Más permisos, pero el fin de semana sigue faltando taxi
El Ayuntamiento de Logroño dice querer mejorar el servicio de taxi en la ciudad, un asunto que se nota especialmente cuando llega el fin de semana y el usuario se queda esperando. El consistorio tiene concedidas unas 100 licencias y, en esta legislatura, sacó a concurso 15 nuevos permisos para vehículos de 9 plazas adaptados a personas con movilidad reducida, con un precio base de 25 000 euros. El resultado, sin embargo, retrata el problema: solo se cubrieron 6 y el Ayuntamiento prevé volver a ofertar en breve las licencias que han quedado vacantes.
Desde el sector del taxi aseguran que hay voluntad de mejorar el servicio mediante la incorporación de personal asalariado, con el objetivo de incrementar la flota en un 20%. La clave, sostienen, es poder ampliar la disponibilidad sin que todo dependa del autónomo y de los picos de demanda.
Lo que nadie quiere decir: el modelo actual no está funcionando
La foto que deja este proceso es incómoda para el Ayuntamiento: se anuncian licencias, pero 9 quedan desiertas pese a un precio base alto. Si faltan taxis, la pregunta política es evidente: ¿el diseño de las licencias y los costes están alejando a los profesionales? ¿Se está priorizando el titular sobre la eficacia real del servicio?

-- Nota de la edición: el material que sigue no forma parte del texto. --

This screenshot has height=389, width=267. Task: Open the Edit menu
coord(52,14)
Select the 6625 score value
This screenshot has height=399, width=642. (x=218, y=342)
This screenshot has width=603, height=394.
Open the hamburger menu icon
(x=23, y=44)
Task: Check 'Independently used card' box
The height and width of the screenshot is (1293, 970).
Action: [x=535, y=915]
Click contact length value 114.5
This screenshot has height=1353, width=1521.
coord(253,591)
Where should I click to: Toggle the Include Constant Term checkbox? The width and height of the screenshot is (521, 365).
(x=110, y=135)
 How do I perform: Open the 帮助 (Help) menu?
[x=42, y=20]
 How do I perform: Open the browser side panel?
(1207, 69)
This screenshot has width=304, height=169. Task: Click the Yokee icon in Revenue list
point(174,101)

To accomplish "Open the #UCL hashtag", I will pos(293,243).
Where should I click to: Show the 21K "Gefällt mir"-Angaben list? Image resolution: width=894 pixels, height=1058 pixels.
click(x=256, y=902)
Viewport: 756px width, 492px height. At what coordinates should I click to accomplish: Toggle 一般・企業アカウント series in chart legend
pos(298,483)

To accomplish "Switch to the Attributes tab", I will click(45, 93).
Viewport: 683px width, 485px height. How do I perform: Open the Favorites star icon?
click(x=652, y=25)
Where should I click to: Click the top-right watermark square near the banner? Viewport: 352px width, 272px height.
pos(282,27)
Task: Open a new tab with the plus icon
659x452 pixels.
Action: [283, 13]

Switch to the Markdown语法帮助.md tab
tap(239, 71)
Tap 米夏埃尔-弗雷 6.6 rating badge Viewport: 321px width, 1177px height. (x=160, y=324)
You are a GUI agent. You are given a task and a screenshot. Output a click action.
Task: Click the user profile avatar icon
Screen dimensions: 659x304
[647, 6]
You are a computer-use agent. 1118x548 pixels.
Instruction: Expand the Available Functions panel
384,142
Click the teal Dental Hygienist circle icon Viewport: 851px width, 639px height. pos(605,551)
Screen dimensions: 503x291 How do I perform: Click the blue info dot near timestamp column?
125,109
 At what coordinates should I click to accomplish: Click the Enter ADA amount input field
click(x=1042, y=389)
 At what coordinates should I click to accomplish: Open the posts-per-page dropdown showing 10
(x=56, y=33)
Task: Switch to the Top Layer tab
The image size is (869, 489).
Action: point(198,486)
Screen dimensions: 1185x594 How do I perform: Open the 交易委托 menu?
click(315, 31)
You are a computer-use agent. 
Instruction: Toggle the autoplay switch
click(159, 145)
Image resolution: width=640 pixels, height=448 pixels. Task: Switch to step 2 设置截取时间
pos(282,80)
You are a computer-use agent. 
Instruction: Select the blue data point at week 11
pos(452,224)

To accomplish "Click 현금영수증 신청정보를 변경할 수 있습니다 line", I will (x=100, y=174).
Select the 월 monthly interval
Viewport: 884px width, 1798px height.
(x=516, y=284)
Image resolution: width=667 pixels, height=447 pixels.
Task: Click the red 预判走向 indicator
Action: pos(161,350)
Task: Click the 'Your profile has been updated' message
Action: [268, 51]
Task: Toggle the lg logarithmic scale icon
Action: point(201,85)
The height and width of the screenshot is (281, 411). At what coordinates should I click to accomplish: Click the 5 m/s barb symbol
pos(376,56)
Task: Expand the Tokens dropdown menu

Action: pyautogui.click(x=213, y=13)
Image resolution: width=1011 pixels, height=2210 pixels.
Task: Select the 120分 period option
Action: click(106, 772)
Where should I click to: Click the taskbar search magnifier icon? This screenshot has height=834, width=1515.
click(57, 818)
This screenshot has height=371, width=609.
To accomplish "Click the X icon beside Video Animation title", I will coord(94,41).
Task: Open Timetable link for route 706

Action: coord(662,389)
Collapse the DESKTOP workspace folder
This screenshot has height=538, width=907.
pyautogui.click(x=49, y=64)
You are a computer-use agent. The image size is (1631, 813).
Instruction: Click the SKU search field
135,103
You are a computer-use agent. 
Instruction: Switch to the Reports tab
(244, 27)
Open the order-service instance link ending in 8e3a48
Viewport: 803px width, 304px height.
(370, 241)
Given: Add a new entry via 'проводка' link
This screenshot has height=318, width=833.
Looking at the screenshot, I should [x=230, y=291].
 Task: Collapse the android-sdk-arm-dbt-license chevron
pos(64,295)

En paralelo, el consistorio trabaja en modificar la actual ordenanza del taxi, que data de 1952. Entre los cambios sobre la mesa figura una posible aplicación móvil para pedir taxi sin necesidad de llamar por teléfono. La modernización tecnológica puede ayudar, pero no sustituye el fondo del debate: sin suficientes conductores y sin un marco actualizado, la demanda seguirá chocando con una oferta rígida.
Modernizar sí, pero con resultados medibles
La falta de servicio en franjas críticas y la existencia de licencias vacantes dejan claro que el problema no se arregla solo con anuncios. Si el Ayuntamiento realmente quiere mejorar el taxi en Logroño, tendrá que demostrarlo con medidas que se noten en la calle: más disponibilidad, mejores tiempos de espera y reglas acordes al siglo XXI, no a 1952.